ANTIUTOPÍAS

Dios, pueblo y líder

Quien se siente respaldado por Dios y el pueblo no admite la intrusión de jueces, magistrados, contralores o periodistas

Los caprichos decoloniales

Maravilla americana

En los últimos años, con excesiva frecuencia, se oye el mismo enunciado en boca de los gobernantes latinoamericanos: la voz del pueblo es la voz de Dios. Lo dijo el general Zúñiga, el intempestivo protagonista de la reciente y fallida asonada militar en Bolivia, ... cuando aseguraba, hace sólo unos meses, que el Ejército cumplía el mandato del pueblo porque «la voz del pueblo es la voz de Dios». Repitió las mismas palabras el saliente mandatario de México, Manuel Andrés López Obrador, cuando celebraba el triunfo de Claudia Sheinbaum, su sucesora, y lo expresó una y mil veces el comandante Hugo Chávez celebrando su continuidad en el poder: «Ha hablado el pueblo, que es la voz de Dios». Podría pensarse que no es más que una frase hecha o una fórmula retórica para complacer a las masas, pero su sospechosa recurrencia hace inferir que se trata de una máxima o de un dogma profundamente arraigado en la mentalidad hispana.
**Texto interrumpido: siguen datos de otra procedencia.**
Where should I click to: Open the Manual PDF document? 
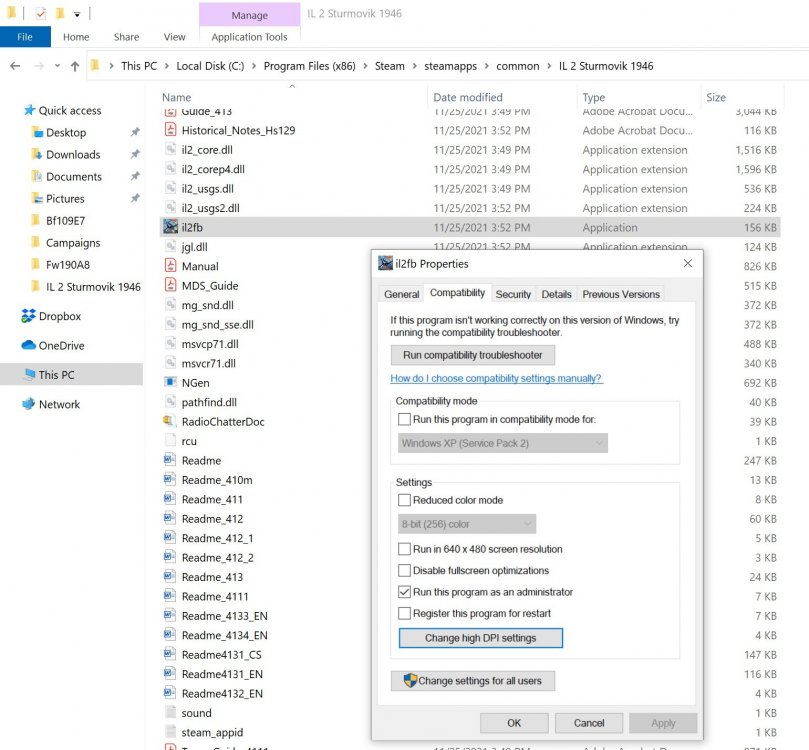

Dios, pueblo y líder: esa es la ecuación que define el ejercicio del poder.

Hace unos días, en medio del desafío frontal que le está planteando a la Asamblea Legislativa y a la Contraloría de su país, el presidente Rodrigo Chávez dijo lo mismo: «Aquí lo único sagrado es mi Dios y el pueblo». Al mandatario costarricense le parece un exabrupto que el 'pueblo sagrado' le delegue el poder soberano a cincuenta y siete pinches diputados, que frenan el progreso del país. Si Milei cree estar despertando leones, Chávez se propone «despertar jaguares» que le rujan a esos diputados. Un poco más al sur, en Colombia, Gustavo Petro pretende hacer lo mismo, despertar a esa entidad que él llama «poder constituyente», pero que viene siendo lo mismo, el pueblo. Y aunque Petro es más laico y no se refiere en sus discursos a Dios, piensa igual que los dos Chávez, Hugo y Rodrigo: el pueblo es sagrado y su voz debe imponerse o esquivar la resistencia de instituciones que impiden el cambio de Colombia.

Al lado de todos estos caudillos americanos está Pedro Sánchez, cuyo empaque moderno no consigue ocultar la efigie del conductor latino, ni su ansiedad por infiltrar las instituciones con genuflexos seguidores y usar toda suerte de triquiñuelas legislativas para beneficiar su propia causa. Él y sus colegas asumen que quien arrastra el voto del electorado o de los parlamentarios obtiene un poder omnímodo, que no admite contrapesos, fiscalización o escrutinio. Incuban un cáncer típico de las democracias hispanas, producido por un tumor de tiempos premodernos en los que la soberanía del pueblo, en lugar de repartirse en tres ramas y restringirse por la ley, recaía entera en el caudillo. Quien se siente respaldado por Dios y el pueblo no admite la intrusión de jueces, magistrados, contralores o periodistas. Rodrigo Chávez pide que no le vengan con el «cuentico de la democracia y las instituciones» porque no se lo cree. Ese es el problema, que cada vez son menos los que creen en 'el cuentico' de la limitación del poder, así se llenen la boca diciendo democracia.